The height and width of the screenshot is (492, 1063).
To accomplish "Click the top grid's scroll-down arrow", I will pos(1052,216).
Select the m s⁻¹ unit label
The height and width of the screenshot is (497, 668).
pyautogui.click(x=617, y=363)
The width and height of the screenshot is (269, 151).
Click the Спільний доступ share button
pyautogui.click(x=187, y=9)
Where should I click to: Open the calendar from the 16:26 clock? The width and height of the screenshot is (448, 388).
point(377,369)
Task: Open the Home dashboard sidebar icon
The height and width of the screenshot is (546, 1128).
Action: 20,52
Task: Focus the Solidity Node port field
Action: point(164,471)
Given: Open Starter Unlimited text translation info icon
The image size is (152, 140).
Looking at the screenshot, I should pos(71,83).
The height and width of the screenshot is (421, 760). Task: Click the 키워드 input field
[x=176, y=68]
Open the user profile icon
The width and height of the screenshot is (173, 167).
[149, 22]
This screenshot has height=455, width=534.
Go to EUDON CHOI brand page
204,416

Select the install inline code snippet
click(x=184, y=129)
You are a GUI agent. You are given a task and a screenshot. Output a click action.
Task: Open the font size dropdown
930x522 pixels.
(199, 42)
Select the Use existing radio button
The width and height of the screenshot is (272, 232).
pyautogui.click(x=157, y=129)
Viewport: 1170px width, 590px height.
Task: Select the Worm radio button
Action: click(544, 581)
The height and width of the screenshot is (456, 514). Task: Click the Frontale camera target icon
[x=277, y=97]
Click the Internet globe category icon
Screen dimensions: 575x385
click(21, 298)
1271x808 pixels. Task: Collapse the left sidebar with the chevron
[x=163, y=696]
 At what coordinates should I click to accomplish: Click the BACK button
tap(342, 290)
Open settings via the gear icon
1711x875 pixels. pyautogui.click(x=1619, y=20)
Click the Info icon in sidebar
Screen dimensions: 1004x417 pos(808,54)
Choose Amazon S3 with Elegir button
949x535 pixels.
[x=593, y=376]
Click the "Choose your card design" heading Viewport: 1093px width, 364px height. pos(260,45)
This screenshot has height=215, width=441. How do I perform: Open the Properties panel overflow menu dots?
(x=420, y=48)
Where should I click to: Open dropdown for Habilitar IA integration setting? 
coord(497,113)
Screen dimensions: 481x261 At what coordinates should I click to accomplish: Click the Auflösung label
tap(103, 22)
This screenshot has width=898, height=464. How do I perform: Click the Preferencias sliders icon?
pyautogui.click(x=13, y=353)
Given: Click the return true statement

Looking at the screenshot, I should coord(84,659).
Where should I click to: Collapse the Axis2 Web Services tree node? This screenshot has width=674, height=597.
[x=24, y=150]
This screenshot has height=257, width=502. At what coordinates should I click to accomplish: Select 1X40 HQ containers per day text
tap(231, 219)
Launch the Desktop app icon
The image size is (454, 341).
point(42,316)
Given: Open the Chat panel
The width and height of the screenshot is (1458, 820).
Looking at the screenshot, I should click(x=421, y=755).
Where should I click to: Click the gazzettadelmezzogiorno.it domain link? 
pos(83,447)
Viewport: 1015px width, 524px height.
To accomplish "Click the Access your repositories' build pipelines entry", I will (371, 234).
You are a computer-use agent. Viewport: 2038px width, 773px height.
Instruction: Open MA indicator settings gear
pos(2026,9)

══════════════════════════════

• Instructions to follow: Turn all of the rows above into a numbered list with one line per item, leaving out the blank lines.

• Result:
1. The height and width of the screenshot is (492, 1063).
2. To accomplish "Click the top grid's scroll-down arrow", I will pos(1052,216).
3. Select the m s⁻¹ unit label
4. The height and width of the screenshot is (497, 668).
5. pyautogui.click(x=617, y=363)
6. The width and height of the screenshot is (269, 151).
7. Click the Спільний доступ share button
8. pyautogui.click(x=187, y=9)
9. Where should I click to: Open the calendar from the 16:26 clock? The width and height of the screenshot is (448, 388).
10. point(377,369)
11. Task: Open the Home dashboard sidebar icon
12. The height and width of the screenshot is (546, 1128).
13. Action: 20,52
14. Task: Focus the Solidity Node port field
15. Action: point(164,471)
16. Given: Open Starter Unlimited text translation info icon
17. The image size is (152, 140).
18. Looking at the screenshot, I should pos(71,83).
19. The height and width of the screenshot is (421, 760). Task: Click the 키워드 input field
20. [x=176, y=68]
21. Open the user profile icon
22. The width and height of the screenshot is (173, 167).
23. [149, 22]
24. This screenshot has height=455, width=534.
25. Go to EUDON CHOI brand page
26. 204,416
27. Select the install inline code snippet
28. click(x=184, y=129)
29. You are a GUI agent. You are given a task and a screenshot. Output a click action.
30. Task: Open the font size dropdown
31. 930x522 pixels.
32. (199, 42)
33. Select the Use existing radio button
34. The width and height of the screenshot is (272, 232).
35. pyautogui.click(x=157, y=129)
36. Viewport: 1170px width, 590px height.
37. Task: Select the Worm radio button
38. Action: click(544, 581)
39. The height and width of the screenshot is (456, 514). Task: Click the Frontale camera target icon
40. [x=277, y=97]
41. Click the Internet globe category icon
42. Screen dimensions: 575x385
43. click(21, 298)
44. 1271x808 pixels. Task: Collapse the left sidebar with the chevron
45. [x=163, y=696]
46.  At what coordinates should I click to accomplish: Click the BACK button
47. tap(342, 290)
48. Open settings via the gear icon
49. 1711x875 pixels. pyautogui.click(x=1619, y=20)
50. Click the Info icon in sidebar
51. Screen dimensions: 1004x417 pos(808,54)
52. Choose Amazon S3 with Elegir button
53. 949x535 pixels.
54. [x=593, y=376]
55. Click the "Choose your card design" heading Viewport: 1093px width, 364px height. pos(260,45)
56. This screenshot has height=215, width=441. How do I perform: Open the Properties panel overflow menu dots?
57. (x=420, y=48)
58. Where should I click to: Open dropdown for Habilitar IA integration setting? 
59. coord(497,113)
60. Screen dimensions: 481x261 At what coordinates should I click to accomplish: Click the Auflösung label
61. tap(103, 22)
62. This screenshot has width=898, height=464. How do I perform: Click the Preferencias sliders icon?
63. pyautogui.click(x=13, y=353)
64. Given: Click the return true statement
65. Looking at the screenshot, I should coord(84,659).
66. Where should I click to: Collapse the Axis2 Web Services tree node? This screenshot has width=674, height=597.
67. [x=24, y=150]
68. This screenshot has height=257, width=502. At what coordinates should I click to accomplish: Select 1X40 HQ containers per day text
69. tap(231, 219)
70. Launch the Desktop app icon
71. The image size is (454, 341).
72. point(42,316)
73. Given: Open the Chat panel
74. The width and height of the screenshot is (1458, 820).
75. Looking at the screenshot, I should click(x=421, y=755).
76. Where should I click to: Click the gazzettadelmezzogiorno.it domain link? 
77. pos(83,447)
78. Viewport: 1015px width, 524px height.
79. To accomplish "Click the Access your repositories' build pipelines entry", I will (371, 234).
80. You are a computer-use agent. Viewport: 2038px width, 773px height.
81. Instruction: Open MA indicator settings gear
82. pos(2026,9)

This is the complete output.